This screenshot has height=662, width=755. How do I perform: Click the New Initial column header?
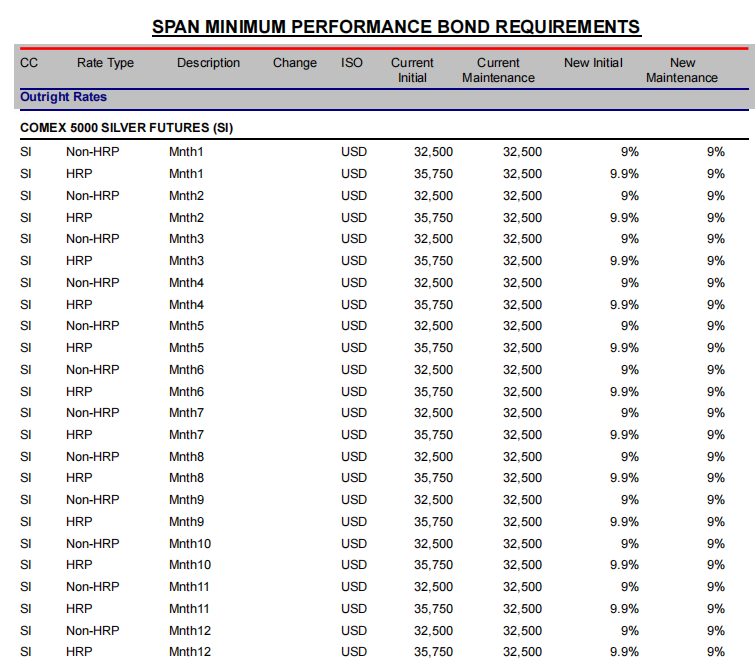(593, 63)
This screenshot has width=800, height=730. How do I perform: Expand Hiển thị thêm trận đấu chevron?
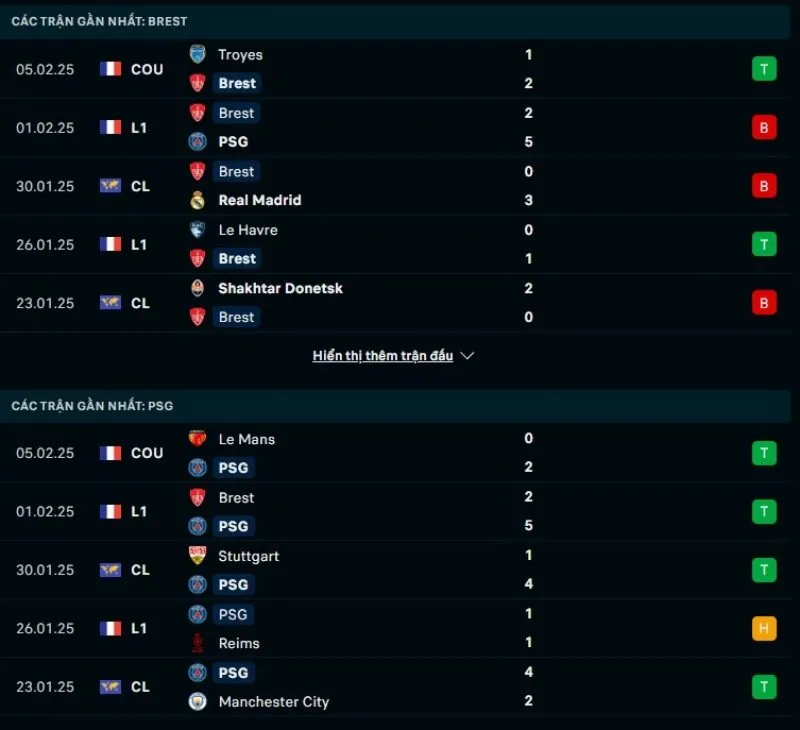[x=466, y=355]
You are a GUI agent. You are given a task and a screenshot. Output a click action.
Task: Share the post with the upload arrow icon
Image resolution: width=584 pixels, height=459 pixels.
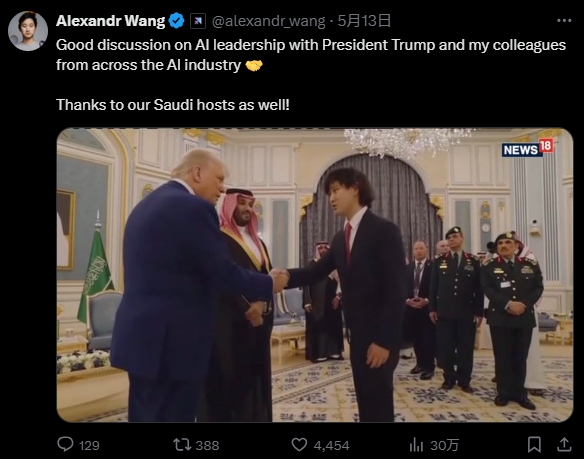tap(564, 444)
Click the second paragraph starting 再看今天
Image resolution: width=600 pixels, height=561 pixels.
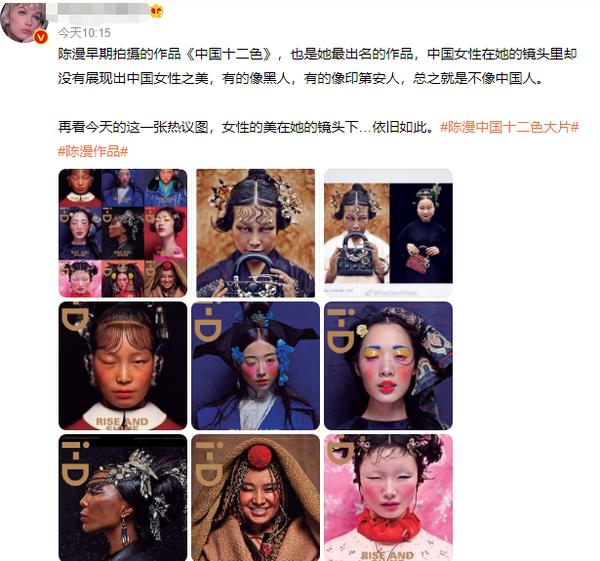pos(246,127)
━━━━
**Task to carry out:** The answer must be an exact copy of the lines from the one containing "Task: Share the" through the last line of the records, with no pictures included.

**Solution for this exercise:**
Task: Share the post with the upload arrow icon
Image resolution: width=584 pixels, height=459 pixels.
tap(564, 444)
Click the second paragraph starting 再看今天
Image resolution: width=600 pixels, height=561 pixels.
pos(246,127)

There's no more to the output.